• **TEXT SEGMENT**
===============

Edited by: Jade Swann
I have spent time with every Need For Speed title to hit the shelves since the first time I got behind the wheel of a Mclaren F1 in Need For Speed II. I’ve been with this series every step of the way and while sometimes I was left disappointed — I’m looking at you Aaron Paul (star of the Need For Speed movie boasting a whopping 22% on Rotten Tomatoes) — I have always come back. The reason for this is all of the memorable times I had screaming around corners in Most Wanted (both of them) or running from cops in Hot Pursuit (all three of them). Need For Speed Heat takes their lick from the past few titles and developer Ghost Games attempts to help you relive those memories with a fresh title, a fresh city, and a fresh name.
Stop me if you’ve heard this one before: an individual is a street racer with a crew trying to make a name for themselves. All of their hard work is taken away in an instant. An amazing car is destroyed and, of course, those pesky cops are involved. Have no fear, because there just happens to be a brand new face on the scene, all they need is some wheels and the crew and they’re back in the limelight. I guess this trope must work because it’s been reheated so many times, and maybe it’s cynicism that comes with age, but this one fails to land. You’re thrust into a story because you purchase a dope ride from a pleasant-enough gentleman who has a sister that is a bit down on her luck in the crew department. After a few races, you’re invited to move into the garage with them, which is pretty handy, I suppose. Rent-free living and mechanics sounds like a win-win to me!

===============

• **WHAT TO WORK ON**
Retype the passage of the Need For Speed Heat review that opens with the words containing "Stop me if you’ve" and closes with "win-win to me!". The lines that follow the review can be left aside.

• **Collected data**
===============

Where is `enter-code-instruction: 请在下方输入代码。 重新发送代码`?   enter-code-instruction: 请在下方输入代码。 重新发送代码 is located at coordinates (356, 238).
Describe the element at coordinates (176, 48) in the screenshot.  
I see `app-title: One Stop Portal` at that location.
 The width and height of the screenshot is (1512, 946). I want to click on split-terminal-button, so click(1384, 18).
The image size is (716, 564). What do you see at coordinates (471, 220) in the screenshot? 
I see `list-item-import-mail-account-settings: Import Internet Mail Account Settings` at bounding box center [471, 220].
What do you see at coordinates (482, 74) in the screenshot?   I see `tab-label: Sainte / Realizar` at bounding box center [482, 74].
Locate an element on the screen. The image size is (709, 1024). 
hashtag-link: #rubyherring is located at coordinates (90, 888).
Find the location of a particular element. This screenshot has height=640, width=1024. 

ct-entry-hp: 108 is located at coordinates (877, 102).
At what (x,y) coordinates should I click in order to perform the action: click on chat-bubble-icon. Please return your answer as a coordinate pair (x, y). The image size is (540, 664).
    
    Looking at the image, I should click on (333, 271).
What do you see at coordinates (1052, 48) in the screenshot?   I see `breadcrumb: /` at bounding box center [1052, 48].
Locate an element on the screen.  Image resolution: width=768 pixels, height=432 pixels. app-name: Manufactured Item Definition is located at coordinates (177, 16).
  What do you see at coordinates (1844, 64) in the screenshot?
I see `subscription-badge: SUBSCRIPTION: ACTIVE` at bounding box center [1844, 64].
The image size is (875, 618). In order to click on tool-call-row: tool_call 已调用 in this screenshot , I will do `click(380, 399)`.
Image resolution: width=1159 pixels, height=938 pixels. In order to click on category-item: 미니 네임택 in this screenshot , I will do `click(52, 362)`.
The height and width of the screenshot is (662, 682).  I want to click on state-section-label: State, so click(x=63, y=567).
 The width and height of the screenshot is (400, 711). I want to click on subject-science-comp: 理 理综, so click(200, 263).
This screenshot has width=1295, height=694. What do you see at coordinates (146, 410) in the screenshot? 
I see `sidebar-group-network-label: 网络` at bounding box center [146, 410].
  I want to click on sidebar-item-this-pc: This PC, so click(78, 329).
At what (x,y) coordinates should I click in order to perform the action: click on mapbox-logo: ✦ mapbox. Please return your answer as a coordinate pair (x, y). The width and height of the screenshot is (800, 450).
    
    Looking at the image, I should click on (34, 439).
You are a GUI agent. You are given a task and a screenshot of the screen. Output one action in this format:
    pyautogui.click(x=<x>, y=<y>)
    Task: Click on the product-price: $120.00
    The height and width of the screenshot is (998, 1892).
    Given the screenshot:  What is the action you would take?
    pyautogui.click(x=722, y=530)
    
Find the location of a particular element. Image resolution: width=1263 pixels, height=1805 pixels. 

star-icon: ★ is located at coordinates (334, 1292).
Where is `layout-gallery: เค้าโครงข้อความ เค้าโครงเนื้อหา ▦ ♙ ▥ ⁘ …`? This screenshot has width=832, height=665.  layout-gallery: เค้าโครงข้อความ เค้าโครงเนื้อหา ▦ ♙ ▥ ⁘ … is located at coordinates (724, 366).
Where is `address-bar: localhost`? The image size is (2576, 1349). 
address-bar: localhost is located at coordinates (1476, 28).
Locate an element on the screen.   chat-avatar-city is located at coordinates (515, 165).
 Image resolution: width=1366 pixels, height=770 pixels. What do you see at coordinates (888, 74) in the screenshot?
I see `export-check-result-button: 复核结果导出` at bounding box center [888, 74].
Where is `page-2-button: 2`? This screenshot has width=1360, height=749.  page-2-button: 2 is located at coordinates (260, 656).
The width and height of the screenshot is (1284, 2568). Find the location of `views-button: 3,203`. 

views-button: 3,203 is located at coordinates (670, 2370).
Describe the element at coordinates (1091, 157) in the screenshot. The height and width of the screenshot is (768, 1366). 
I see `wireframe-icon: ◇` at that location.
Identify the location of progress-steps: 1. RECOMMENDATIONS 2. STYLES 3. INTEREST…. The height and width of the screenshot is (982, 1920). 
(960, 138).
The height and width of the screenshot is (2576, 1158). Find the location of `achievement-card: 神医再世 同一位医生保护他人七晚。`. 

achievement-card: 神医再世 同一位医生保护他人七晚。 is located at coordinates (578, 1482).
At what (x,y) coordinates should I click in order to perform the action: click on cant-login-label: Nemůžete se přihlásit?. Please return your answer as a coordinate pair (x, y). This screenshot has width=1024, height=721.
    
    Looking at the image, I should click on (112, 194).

===============

• **ANSWER TO THIS TASK**
Stop me if you’ve heard this one before: an individual is a street racer with a crew trying to make a name for themselves. All of their hard work is taken away in an instant. An amazing car is destroyed and, of course, those pesky cops are involved. Have no fear, because there just happens to be a brand new face on the scene, all they need is some wheels and the crew and they’re back in the limelight. I guess this trope must work because it’s been reheated so many times, and maybe it’s cynicism that comes with age, but this one fails to land. You’re thrust into a story because you purchase a dope ride from a pleasant-enough gentleman who has a sister that is a bit down on her luck in the crew department. After a few races, you’re invited to move into the garage with them, which is pretty handy, I suppose. Rent-free living and mechanics sounds like a win-win to me!